Space for Optimization
While working on the test, we discovered that TON can scale further not only by adding validator nodes but also by optimizing the node itself.
We already performed such optimization - splitting the validator into two nodes - a collator and a validator. This kernel update, “Accelerator,” will be released on the mainnet after thorough testing. We have also planned other optimization and parallelization that can make the performance of the node even better.
The goal of the TON project is to achieve mass adoption of cryptocurrencies and decentralized technologies. We are systematically moving towards this goal - a vivid example is the recently announced joint initiative of TON with Telegram, a messenger with 800 million monthly active users.
With today's public test, we have confirmed that TON is technically ahead of all other existing blockchain projects and is ready for mass adoption.
Visa, Annual Report For SEC, September 30, 2022. According to this document, Visa processed 192,530 million transactions in 2022. Thus average TPS is 6,105 (192530e6 / 365 / 24 / 60 / 60). Maximum TPS is 65,000 according to Visa's Fact Sheet.
MasterCard, Cointelegraph's Network Comparison stated maximum TPS at 5,000
PayPal, Annual Report For SEC, December 31, 2022. According to this document, PayPal processed 22.3 billion transactions in 2022. Thus the average TPS is 707 (22.3e9 / 365 / 24 / 60 / 60).

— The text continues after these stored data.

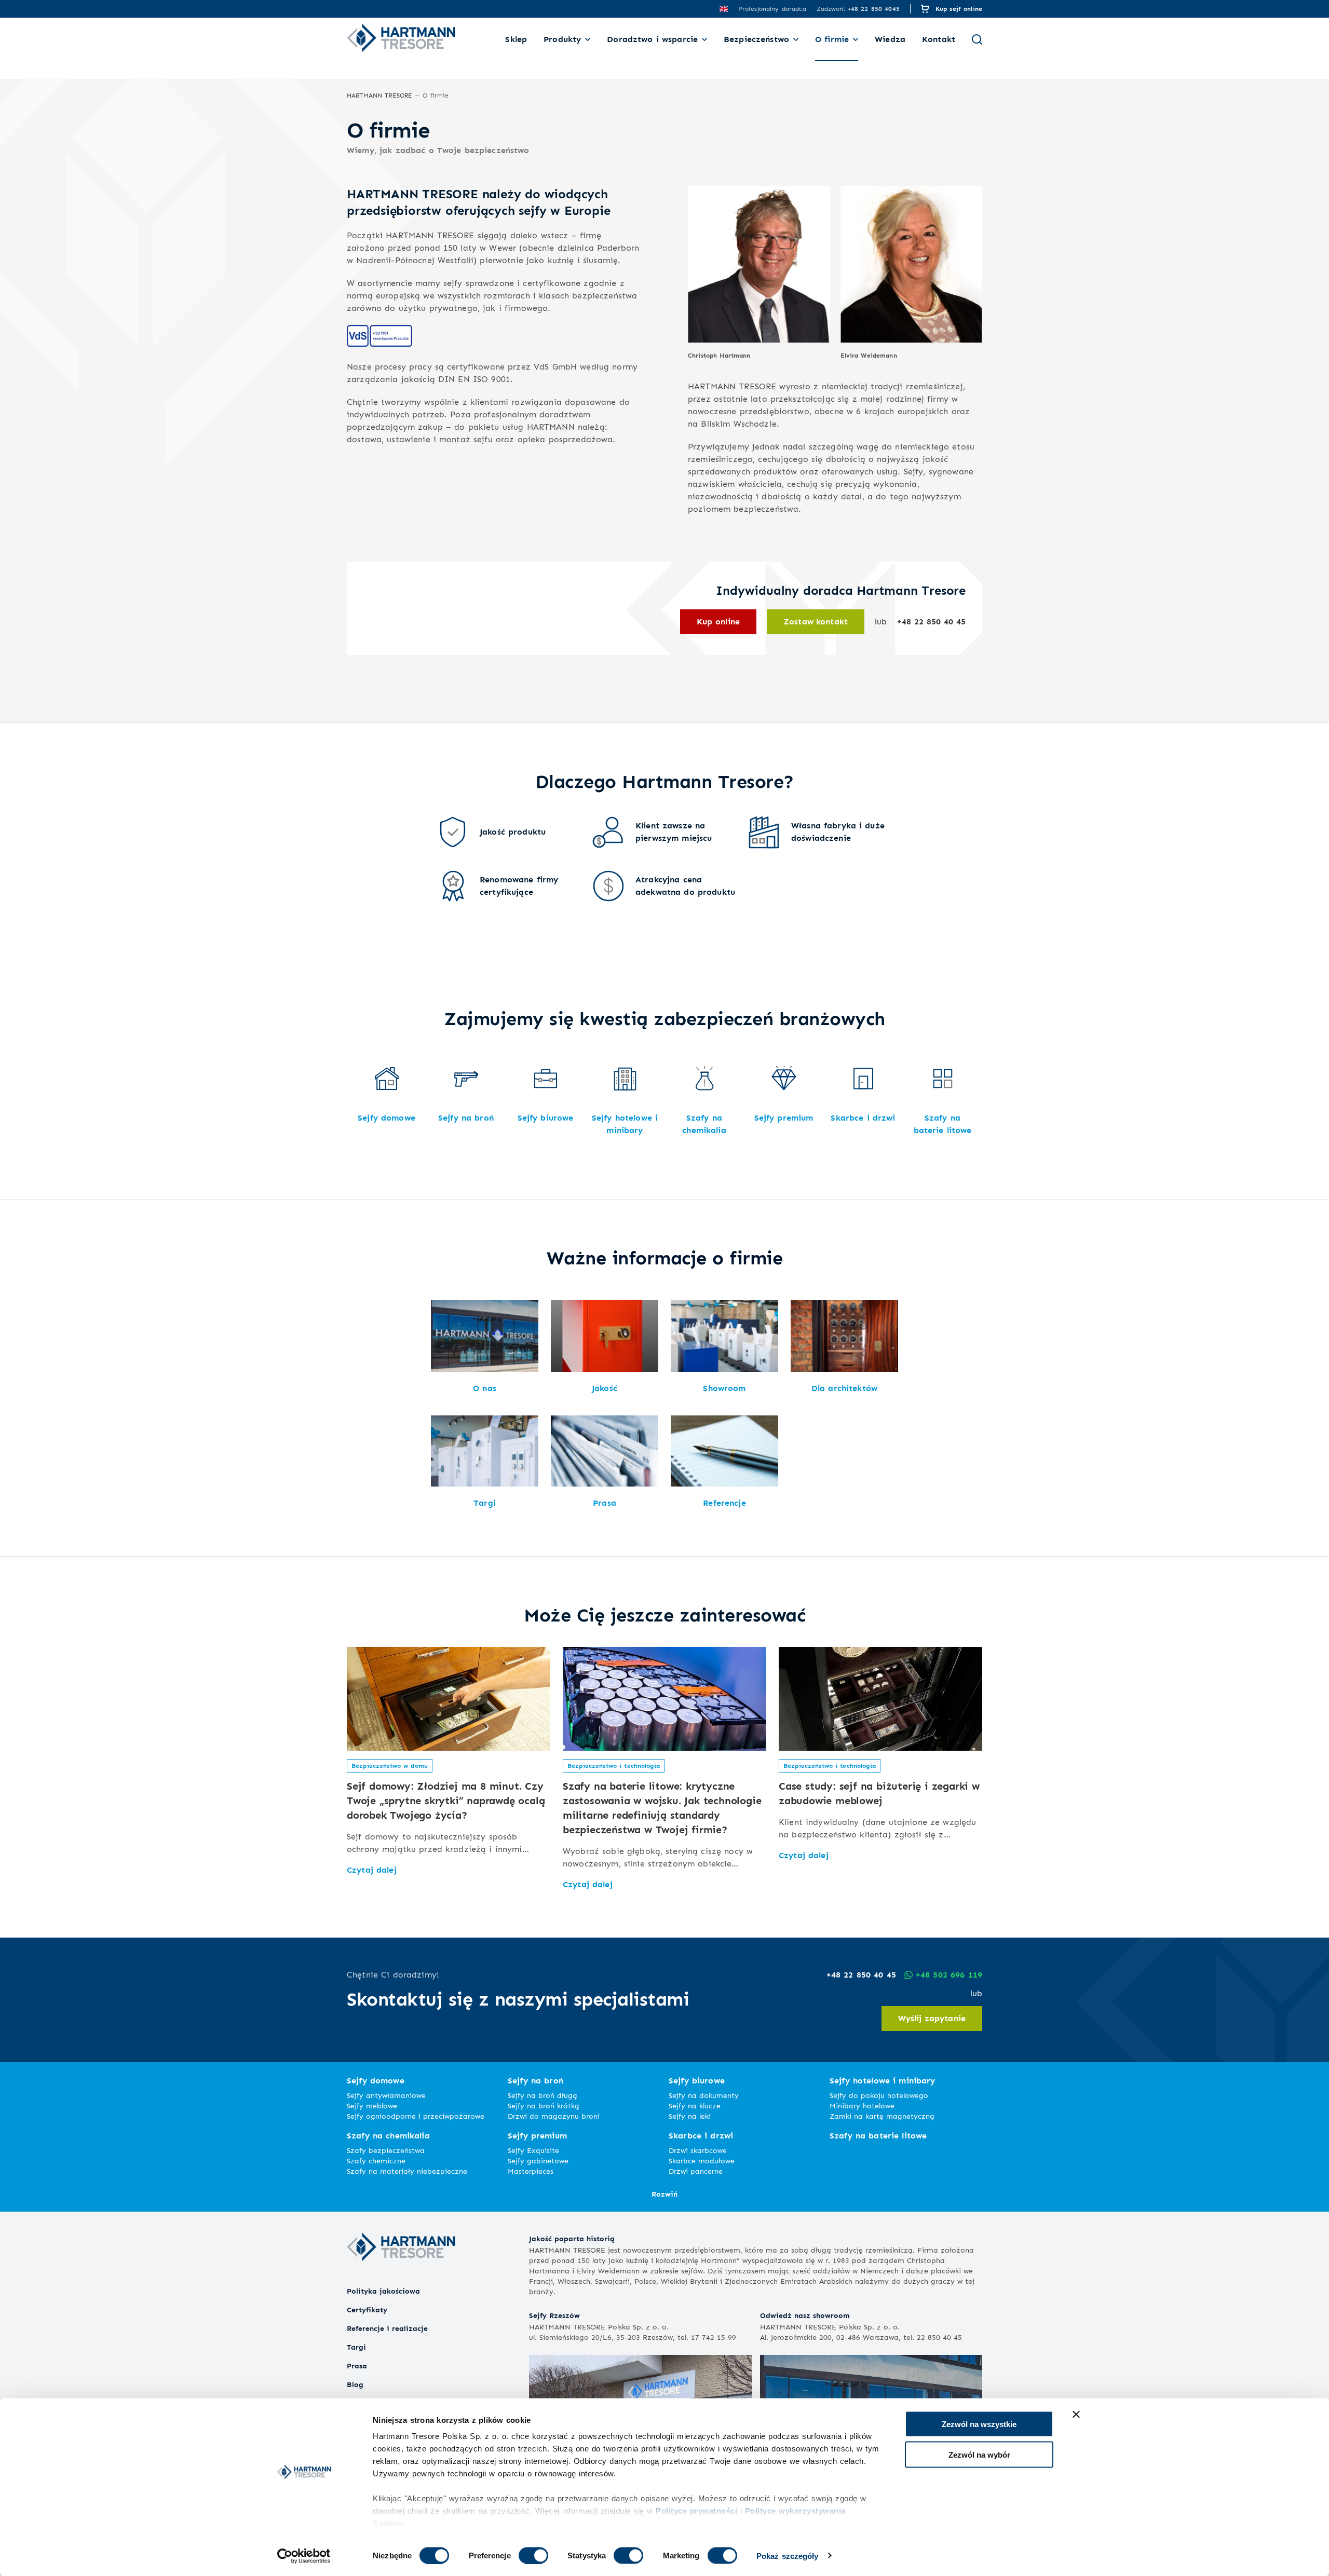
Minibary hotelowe (862, 2105)
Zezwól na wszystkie (979, 2424)
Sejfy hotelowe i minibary (882, 2081)
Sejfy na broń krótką (543, 2105)
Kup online (718, 621)
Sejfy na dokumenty (704, 2095)
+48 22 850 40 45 (931, 621)
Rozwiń (664, 2193)
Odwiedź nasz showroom (805, 2315)
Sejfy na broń (535, 2081)
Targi (356, 2346)
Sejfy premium (537, 2136)
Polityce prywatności (696, 2510)
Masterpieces (530, 2170)
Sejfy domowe (375, 2081)
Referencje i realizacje (387, 2328)
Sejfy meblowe (372, 2105)
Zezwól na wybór (979, 2454)
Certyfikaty (367, 2309)
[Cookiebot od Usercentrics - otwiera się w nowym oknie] (304, 2556)
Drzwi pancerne (696, 2170)
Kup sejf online (958, 8)
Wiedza (890, 39)
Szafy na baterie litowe (878, 2136)
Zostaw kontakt (815, 621)
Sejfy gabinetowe (538, 2160)
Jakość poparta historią (572, 2238)
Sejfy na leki (690, 2115)
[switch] (533, 2555)
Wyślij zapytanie (932, 2018)
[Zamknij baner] (1076, 2414)
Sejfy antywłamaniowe (386, 2095)
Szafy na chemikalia (388, 2136)
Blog (355, 2384)
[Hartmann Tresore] (401, 2279)
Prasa (357, 2365)
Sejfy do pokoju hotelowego (879, 2095)
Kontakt (938, 39)
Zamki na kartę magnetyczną (882, 2115)
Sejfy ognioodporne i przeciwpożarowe (415, 2115)
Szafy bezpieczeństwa (386, 2150)
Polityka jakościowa (383, 2290)
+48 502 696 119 (949, 1975)
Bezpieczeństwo (756, 39)
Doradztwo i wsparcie (652, 39)
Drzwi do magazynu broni (554, 2115)
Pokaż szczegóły (787, 2555)
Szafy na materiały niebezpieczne (407, 2170)
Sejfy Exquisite (533, 2150)
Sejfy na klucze (695, 2105)
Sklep (516, 39)
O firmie (832, 39)
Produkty (562, 39)
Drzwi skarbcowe (698, 2150)
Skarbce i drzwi (701, 2136)
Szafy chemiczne (376, 2160)
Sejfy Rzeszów (554, 2315)
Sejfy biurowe (697, 2081)
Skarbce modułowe (702, 2160)
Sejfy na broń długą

Ethereum and Bitcoin TPS are sourced from Binance Academy
For Solana, we exclude the “test in an ideal laboratory environment,” and look at the test results on the testnet.
SUI states, “The TPS capacity measurement most consistent with Sui’s design, least application-dependent, and most practical to track, is the number of individual transactions within a Programmable Transaction Block executed per second. For this and future updates, all mentions and measurements of TPS follow this convention.” Tests show 10,871 TPS if PTB contains 1 transaction.